Está precisado en todos los informes confidenciales de los servicios especializados de inteligencia. Lo atribuyen a la infiltración sostenida de los tentáculos de las mafias organizadas, tanto de las finanzas como del narcotráfico y a la existencia de estados tenidos como respetables que apelan a ellos encubierta o abiertamente. El caso es que existe una tremenda hipocresía en la dirigencia de países que como el nuestro, resultan incompetentes o cómplices de las situaciones que se van generando.
Debemos recordar que la mayoría de las democracias se derrumban cuando son incapaces de trasmitir sus valores de una generación a otra. No es la pobreza la causa de la tragedia que progresivamente destruye a Venezuela. Las dosis de oportunismo, demagogia y escandalosa corrupción de las élites del poder, en bastantes representantes del gobierno y de la oposición lo ratifican. No me hace feliz tener que registrarlo, pero no aguanto más cierta tristeza, no decepción, que me invade progresivamente. Un amigo me preguntaba el porqué de mi pesimismo con el país. Le respondí que en esta coyuntura, un “pesimista” era un “optimista realista”, parafraseando a no recuerdo quien.

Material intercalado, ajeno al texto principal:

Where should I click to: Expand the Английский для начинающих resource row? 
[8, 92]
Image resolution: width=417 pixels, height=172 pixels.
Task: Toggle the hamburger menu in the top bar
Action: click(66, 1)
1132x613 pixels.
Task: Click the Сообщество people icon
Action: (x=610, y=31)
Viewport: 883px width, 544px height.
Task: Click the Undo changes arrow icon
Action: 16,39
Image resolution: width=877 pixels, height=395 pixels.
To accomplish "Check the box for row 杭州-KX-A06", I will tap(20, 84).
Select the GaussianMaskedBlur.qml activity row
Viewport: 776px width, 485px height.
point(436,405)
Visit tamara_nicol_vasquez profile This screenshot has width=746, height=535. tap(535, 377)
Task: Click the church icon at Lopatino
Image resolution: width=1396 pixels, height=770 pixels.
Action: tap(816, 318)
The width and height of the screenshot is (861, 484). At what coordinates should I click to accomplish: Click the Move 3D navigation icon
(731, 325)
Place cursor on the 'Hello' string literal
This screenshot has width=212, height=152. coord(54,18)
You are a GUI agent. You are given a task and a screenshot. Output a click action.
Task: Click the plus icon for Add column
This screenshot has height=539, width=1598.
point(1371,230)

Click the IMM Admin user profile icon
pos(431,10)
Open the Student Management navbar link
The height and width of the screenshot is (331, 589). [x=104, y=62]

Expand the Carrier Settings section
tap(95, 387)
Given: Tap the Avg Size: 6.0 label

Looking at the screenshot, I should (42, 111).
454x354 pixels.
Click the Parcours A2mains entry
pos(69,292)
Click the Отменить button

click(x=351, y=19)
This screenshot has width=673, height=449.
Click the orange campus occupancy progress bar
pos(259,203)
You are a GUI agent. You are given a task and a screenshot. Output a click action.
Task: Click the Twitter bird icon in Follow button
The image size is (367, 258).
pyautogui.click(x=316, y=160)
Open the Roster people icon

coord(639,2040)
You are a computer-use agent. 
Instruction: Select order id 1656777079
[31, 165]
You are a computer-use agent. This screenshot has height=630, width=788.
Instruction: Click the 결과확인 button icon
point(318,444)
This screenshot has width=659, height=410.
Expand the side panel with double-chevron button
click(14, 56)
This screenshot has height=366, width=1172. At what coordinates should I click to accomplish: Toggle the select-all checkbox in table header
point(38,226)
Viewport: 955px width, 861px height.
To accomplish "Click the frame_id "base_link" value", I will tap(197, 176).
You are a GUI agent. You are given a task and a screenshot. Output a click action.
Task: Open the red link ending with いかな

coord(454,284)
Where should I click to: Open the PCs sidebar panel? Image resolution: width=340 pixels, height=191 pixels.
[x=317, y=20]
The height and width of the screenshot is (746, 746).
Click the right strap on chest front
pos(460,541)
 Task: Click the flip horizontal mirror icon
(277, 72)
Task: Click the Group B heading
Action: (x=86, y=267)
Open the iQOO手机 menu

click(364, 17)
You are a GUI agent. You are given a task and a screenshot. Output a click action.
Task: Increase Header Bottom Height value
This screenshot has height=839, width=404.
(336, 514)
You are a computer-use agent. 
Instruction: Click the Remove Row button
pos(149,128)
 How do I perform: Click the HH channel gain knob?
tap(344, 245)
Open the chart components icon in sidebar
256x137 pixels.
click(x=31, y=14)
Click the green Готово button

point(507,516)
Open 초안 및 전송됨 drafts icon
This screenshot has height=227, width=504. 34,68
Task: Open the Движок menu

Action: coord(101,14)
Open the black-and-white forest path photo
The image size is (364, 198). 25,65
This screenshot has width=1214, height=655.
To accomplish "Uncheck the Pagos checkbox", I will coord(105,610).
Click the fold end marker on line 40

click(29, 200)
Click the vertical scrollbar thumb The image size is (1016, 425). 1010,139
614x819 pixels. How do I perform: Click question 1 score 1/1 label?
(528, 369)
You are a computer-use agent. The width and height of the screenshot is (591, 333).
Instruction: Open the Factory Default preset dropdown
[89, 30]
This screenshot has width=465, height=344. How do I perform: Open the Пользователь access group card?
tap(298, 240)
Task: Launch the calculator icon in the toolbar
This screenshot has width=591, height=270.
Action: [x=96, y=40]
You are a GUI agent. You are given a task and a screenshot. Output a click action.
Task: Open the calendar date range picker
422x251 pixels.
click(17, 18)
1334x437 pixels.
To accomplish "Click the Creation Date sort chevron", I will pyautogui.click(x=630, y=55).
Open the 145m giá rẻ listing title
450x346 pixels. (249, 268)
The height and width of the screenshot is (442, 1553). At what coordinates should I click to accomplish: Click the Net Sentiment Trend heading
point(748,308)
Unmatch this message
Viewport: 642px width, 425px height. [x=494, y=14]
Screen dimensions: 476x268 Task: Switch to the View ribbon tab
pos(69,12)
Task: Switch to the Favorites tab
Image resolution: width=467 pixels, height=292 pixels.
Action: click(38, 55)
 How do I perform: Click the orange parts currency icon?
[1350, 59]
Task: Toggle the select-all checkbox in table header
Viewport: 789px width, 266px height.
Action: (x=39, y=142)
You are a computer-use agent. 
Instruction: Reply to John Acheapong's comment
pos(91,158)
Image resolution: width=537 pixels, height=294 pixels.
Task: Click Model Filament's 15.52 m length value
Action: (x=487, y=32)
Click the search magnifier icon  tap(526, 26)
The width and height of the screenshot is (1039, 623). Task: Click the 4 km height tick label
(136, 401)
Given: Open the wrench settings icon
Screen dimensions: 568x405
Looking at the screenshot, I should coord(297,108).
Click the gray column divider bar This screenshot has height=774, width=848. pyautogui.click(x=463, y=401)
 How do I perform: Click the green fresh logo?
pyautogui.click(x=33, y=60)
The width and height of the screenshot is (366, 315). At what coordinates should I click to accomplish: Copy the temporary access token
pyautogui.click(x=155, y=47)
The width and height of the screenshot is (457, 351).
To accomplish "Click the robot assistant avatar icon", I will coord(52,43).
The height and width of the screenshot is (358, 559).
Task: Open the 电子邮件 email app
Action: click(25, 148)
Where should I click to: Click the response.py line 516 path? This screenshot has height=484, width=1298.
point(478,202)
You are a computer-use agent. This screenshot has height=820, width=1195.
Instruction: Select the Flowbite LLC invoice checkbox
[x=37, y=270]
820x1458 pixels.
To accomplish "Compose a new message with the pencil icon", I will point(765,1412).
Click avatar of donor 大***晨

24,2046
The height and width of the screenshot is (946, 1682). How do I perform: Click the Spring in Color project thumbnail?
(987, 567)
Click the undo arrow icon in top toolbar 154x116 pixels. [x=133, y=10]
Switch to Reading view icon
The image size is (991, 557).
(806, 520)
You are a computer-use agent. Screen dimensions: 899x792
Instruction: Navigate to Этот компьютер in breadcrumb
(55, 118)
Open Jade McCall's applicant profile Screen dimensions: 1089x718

La lucha tiene que ser por el cambio de régimen. El costo puede ser alto, pero nunca será del tamaño de la tragedia de no hacerlo y tolerar la prolongación de lo actual. El llamado es a la defensa de principios y valores fundamentales, demasiado relativizados. Por la dignidad de cada persona humana, de la familia y el rechazo a toda manifestación autocrática y totalitaria. Trasmitir una fe serena pero irreversible, es la mejor forma de defendernos y avanzar.